● **WHAT THE TASK ASKS**
Pull out every line in the records that contains the word "pixels".

● **DATA SHOWN**

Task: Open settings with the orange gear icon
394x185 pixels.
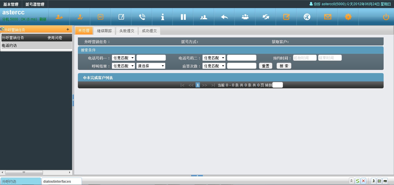Action: click(x=348, y=17)
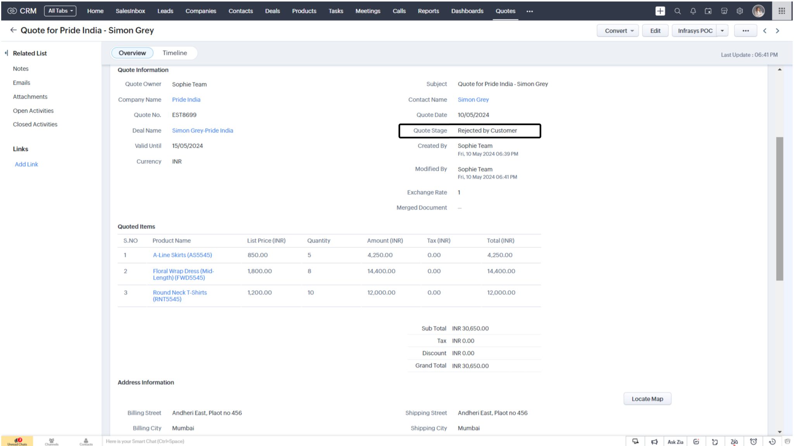Open the All Tabs dropdown
This screenshot has width=794, height=446.
(x=60, y=10)
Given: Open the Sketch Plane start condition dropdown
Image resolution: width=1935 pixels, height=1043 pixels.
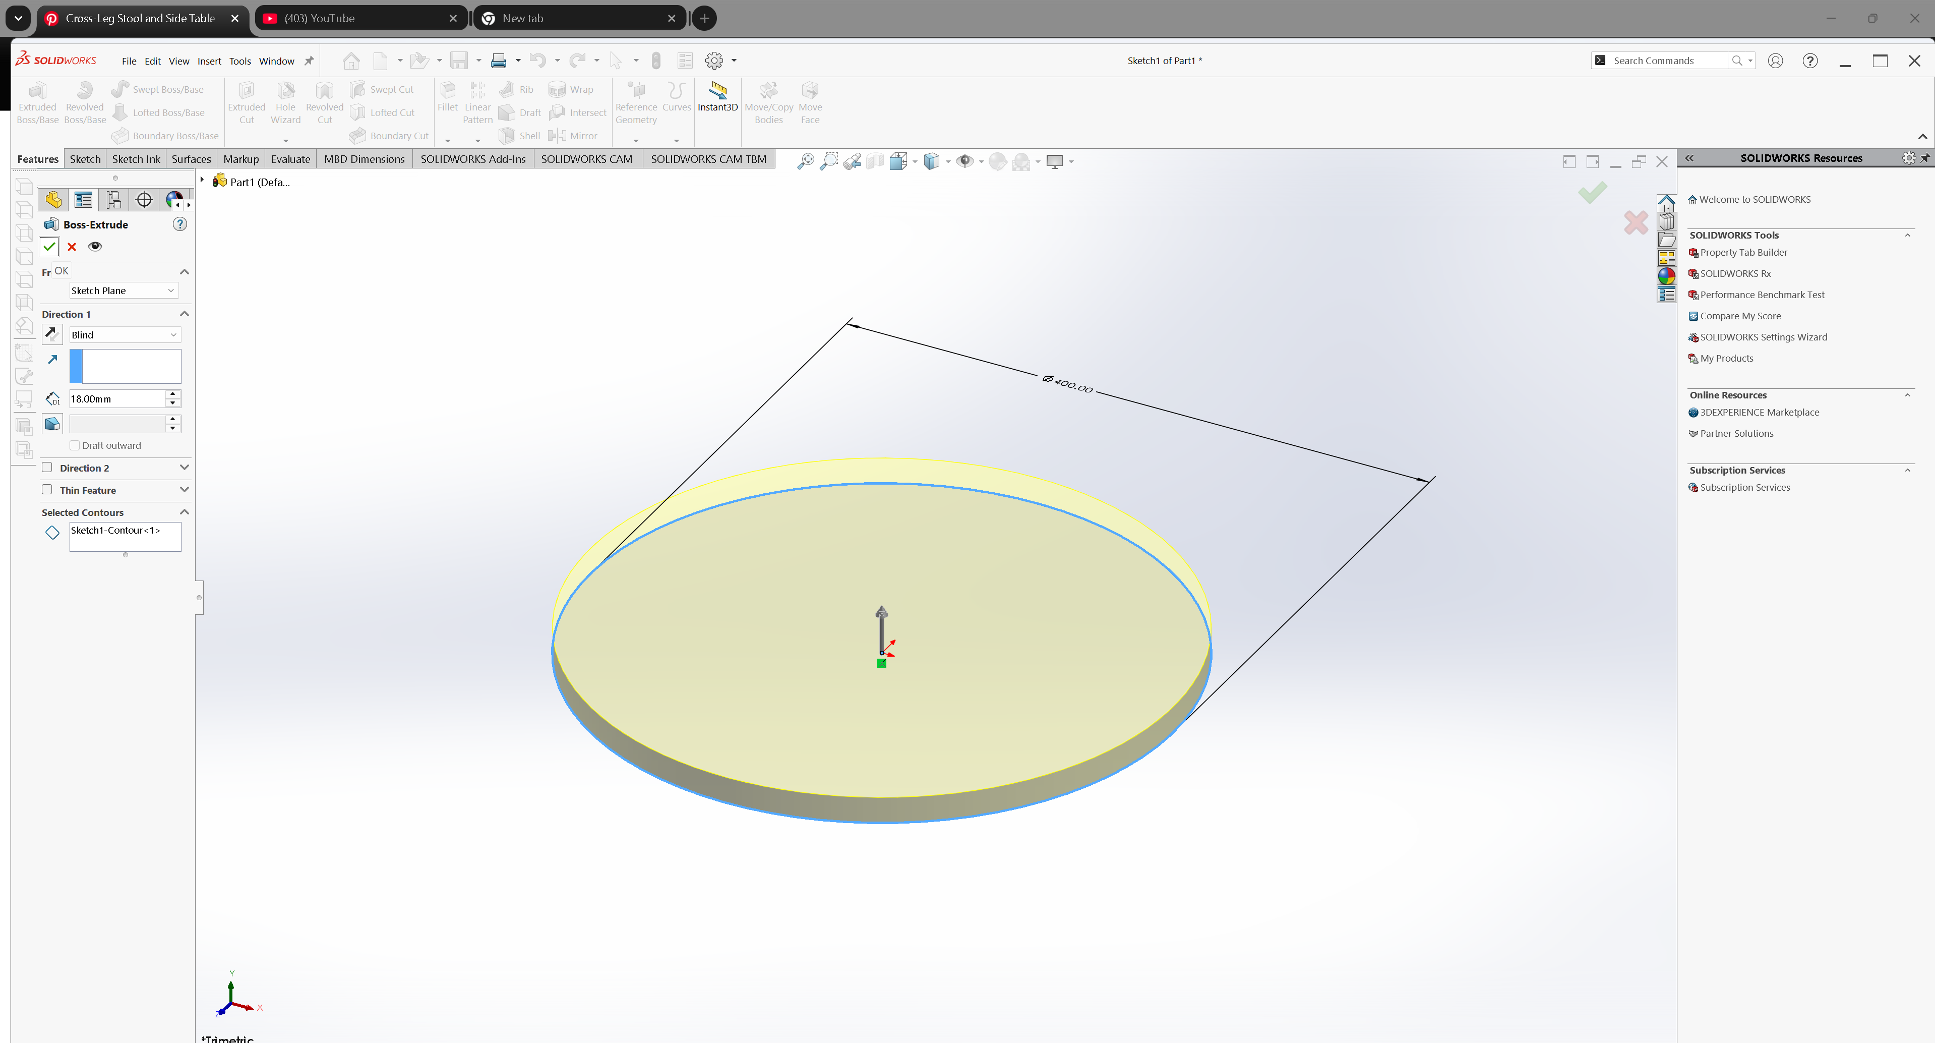Looking at the screenshot, I should tap(123, 290).
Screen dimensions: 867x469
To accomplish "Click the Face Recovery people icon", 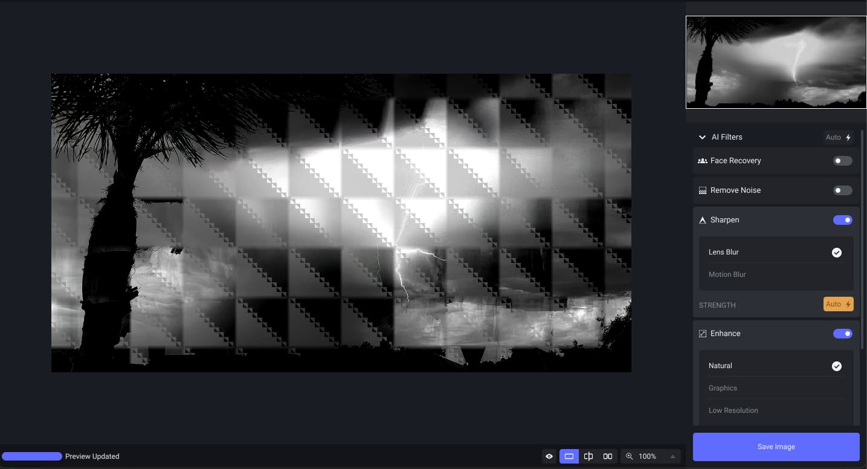I will coord(702,161).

● **SOLVED PROBLEM**
394x185 pixels.
Image resolution: width=1935 pixels, height=1043 pixels.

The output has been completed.